Казарин, не заставив долго себя просить, прочитал два новых стихотворения — действительно мало похожих на прежние: одно длинное, белым стихом, о встрече со странным ребенком, который стоял на улице и укоризненно смотрел на него в упор, — а второе короткое, о первом снеге. Слово «легкость» повторялось в нем часто, как в заклинании, — и в самом стихотворении было что-то гипнотическое, чтобы не сказать кокаиновое. Ять хорошо знал, что частые упоминания ледяных сфер, белых кристаллов, горечи и ясности означают именно пристрастие к кокаину; кто-то — чуть ли не Буркин, считавший своим долгом попробовать все, — говорил ему, что после кокаина легко понять, что чувствует душа, вылетев из тела. Полная ясность, ледяной покой, — и почти нестерпимая гармония в каждой линии.

— А ребенка видел действительно, — сразу заговорил Казарин. — Ребенок был, стоял на углу Большого и смотрел пристально, с осуждением. Впрочем, мне теперь во всех взглядах мерещится осуждение. Мальчик лет восьми — откуда ему знать про меня? Но хотя бы меня осудили все, даже дети, — я от своей жизни ни для кого не отрекусь.

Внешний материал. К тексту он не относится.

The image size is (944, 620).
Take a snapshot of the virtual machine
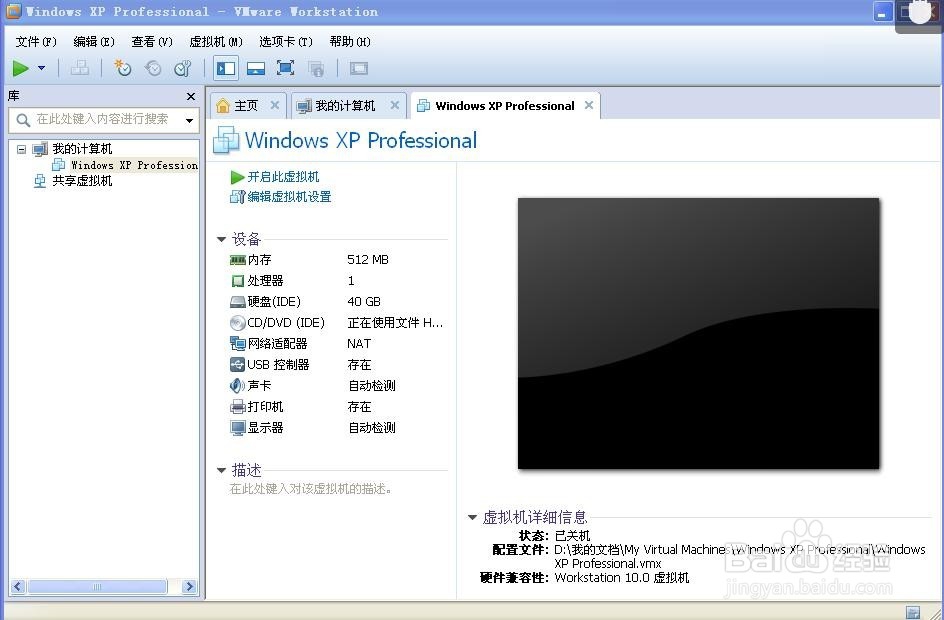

То, что Казарин при Ашхарумовой так свободно заговаривал о бывшей жене и ее родне, о прежней жизни и об отсутствии у него всякого раскаяния, доказывало: между ними нет ни тайн, ни умолчаний.

— Ну, а о коммуне как вы думаете? — спросил Ять наконец, боясь услышать что-нибудь едкое, ядовитое и совершенно верное.

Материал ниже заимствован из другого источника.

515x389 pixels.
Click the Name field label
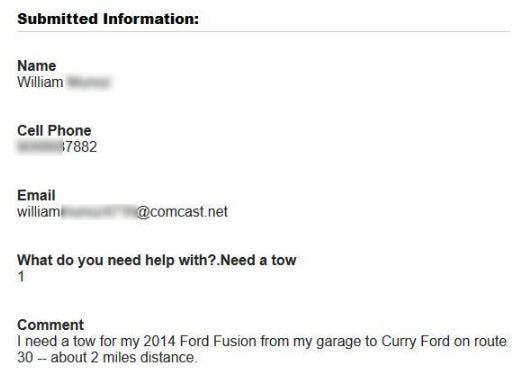[x=37, y=66]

— Да как же, — Казарин развел руками. — Сколько продержимся, столько и ладно. С паршивой овцы хоть шерсти клок.

— Вы про Чарнолуского? В смысле овцы?

— Про них про всех. Тут ведь два варианта, вы сами понимаете, — Казарин доверительно наклонился к Ятю, но не забывал поглядывать и на Ашхарумову. — Либо они продержатся еще два месяца, пока хватит продовольствия, и их опрокинет село или сами эти… пролетарии сделают голодный бунт. В общем, гибель от естественных причин. И второй вариант: они поймут, что долго миндальничать нельзя, забудут про всякую свободу и устроят нам тут железный кулак. Тогда, сами понимаете, начнется с нас — вступаться некому, толку от интеллигенции никакого, а без террора, это sine qua non, они не удержатся. Они ведь как устроены: их можно выбрать только от безысходности. Надо, чтобы все были еще хуже. Отсюда эрго: постоянно нужен враг. Это, по-моему, очень видно, а других возможностей, как ни приглядываюсь, не различаю. Доживем два месяца в условиях наименьшего зла, а там и до свидания в лучшем мире.

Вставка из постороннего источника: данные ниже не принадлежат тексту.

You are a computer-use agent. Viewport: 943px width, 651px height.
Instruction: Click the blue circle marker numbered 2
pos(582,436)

Вместе с тем что-то подсказывало Ятю, что при всей логике Казарина, отказавшегося от иллюзий, как раз в этих его словах таилась ложь: людям отчаявшимся, устремленным навстречу гибели, гибель как раз грозила меньше, чем прочим, домашним и робким. В его безупречных, на первый взгляд, рассуждениях была обманчивая, соблазнительная простота — в действительности все, как всегда, было тысячекратно сложнее и зависело от множества условий. Ошибкой было сводить все к воцарению татарских нравов — это значило игнорировать здоровую и свежую силу, которая иногда угадывалась даже за простотой матросиков и их вождей-агитаторов; не все были темные, и Ять знал это. Кроме того, апокалипсические пророчества (которые Ять слышал от Казарина во все время знакомства) никак не гармонировали с его заботой об устройстве, выживании, реноме и деньгах, которые он добывал иногда откровенным шарлатанством.